Re: Split-brain among HACMP cluster and Oracle9RAC

From: ArneS <arsodal_at_NOSPAM.broadpark.no>
Date: Fri, 22 Sep 2006 17:19:17 +0200
Message-ID: <4513fef5$1@news.broadpark.no>

"Matthias Hoys" <anti_at_spam.com> wrote in message news:45130558$0$10453$ba620e4c_at_news.skynet.be...
>
> "Arne S" <arnsodal_at_broadpark.no> wrote in message
> news:45130291$1_at_news.broadpark.no...
>> Hajo Ehlers wrote:
>>> Arne S wrote:
>>>
>>>>Background:
>>>>Part of our production environment is based on RS/6000 technology, with
>>>>HACMP and Oracle9RAC as products on top. We have 4 p570's (4-ways),
>>>>running AIX 5.3ML03, HACMP version 5.2 and OracleRAC version 9.2.0.7.
>>>>These machines are spread across 2 server rooms (about 300meters
>>>>distance). HACMP is configured witch concurrent disk access for Oracle
>>>>db-files on raw devices. Also we have configured HACMP with both IP and
>>>>NON-IP heartbeat (NON-IP heartbeat over SAN-disks). Oracle's
>>>>interconnect are configured as part of HACMP configuration. The total
>>>>number of databases/instances are about 20/80.
>>>>
>>>>My problem:
>>>>During a test failover (the network in one serverrom goes down) I
>>>>observed that all Oracle databases went to "freezed" condition. As far
>>>>as I know, this is not correct. I have problem to find out why, but my
>>>>guess is that Oracle is waiting for some "network down" or "node down"
>>>>from HACMP before Oracle do some action.
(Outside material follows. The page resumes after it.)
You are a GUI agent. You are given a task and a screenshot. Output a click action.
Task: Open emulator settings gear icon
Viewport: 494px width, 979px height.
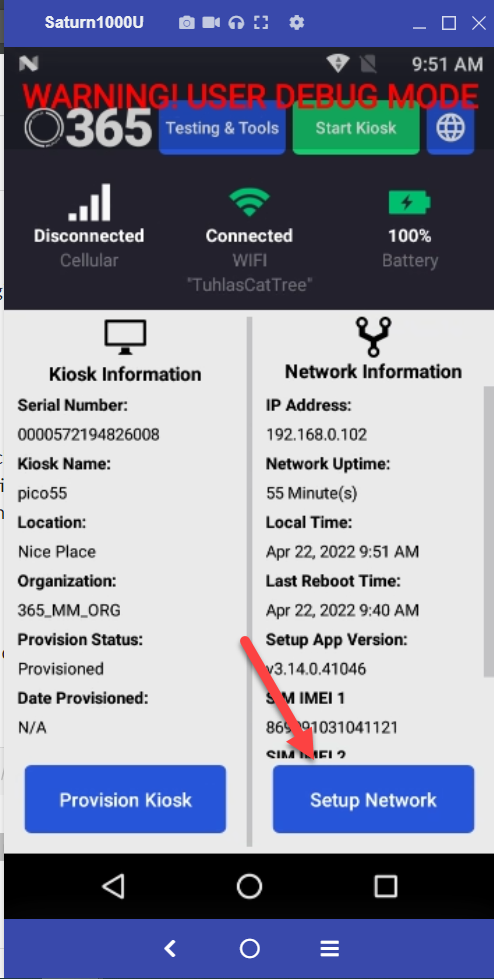pyautogui.click(x=297, y=23)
This will not happend, because
>>>>HACMP is talking to all 4 nodes over NON-IP network over the SAN disks
>>>>in such situation. When I shut down these 2 "isolated" machines, all
>>>>Oracle databases went down (lmon died). I had to start all databases
>>>>manually on the 2 "surviving" nodes. After startup I could access the
>>>>databases as normal.
>>>
>>>
>>>>From the HACMPredbook
>>> ...
>>> The non-IP networks are direct connections (point-to-point) between
>>> nodes, and
>>> do not use IP for heartbeat messages exchange, and are therefore less
>>> prone to
>>> IP network elements failures. If these network types are used, in case
>>> of IP
>>> network failure, nodes will still be able to exchange messages, so the
>>> decision is
>>> to consider the network down and no resource group activity will take
>>> place.
>>> ...
>>>
>>> So the non-ip network is designed to prevent split brain situation.
>>>
>>> You say:
>>>
>>>>the network in one serverrom goes down
>>>
>>> The question: What do you mean which that sentence ?
>>> Have you been taken offline all network devices connected to the hamcp
>>> cluster - in this case you would have a network down event and the
>>> cluster should go down OR did you interrupt the conncetion between both
>>> site.
>>>
>>> In the later case you have a site failure from each cluster point of
>>> view.
>>> Meaning that HACMP does see that it has still a connection to its
>>> swiches ( so the physic is okay ) but any IP communication path to the
>>> other site is lost.
>>>
>>> So the question arise, how shell HACMP behave ? It does not know if the
>>> other site still has a connection to the (user)network or not. So its
>>> up to you to determine which site shall stay up.
>>>
>>> Just from my very rusty hacmp knowledge
>>> Hajo
>>>
>> Good point....
>> We turned off two switches, didn't do anything on the AIX serveres.....
>> Just observed what went wrong...
>> ArneS
>
> Couldn't you just use 2 redundant IP-heartbeats ? Cause if your IP network
> is down, your db server won't be reachable anyway no ?
>
>

Won't help cause we anyway need NON-IP network in addition should the TCP/IP subsystem fail on any node.
ArneS Received on Fri Sep 22 2006 - 10:19:17 CDT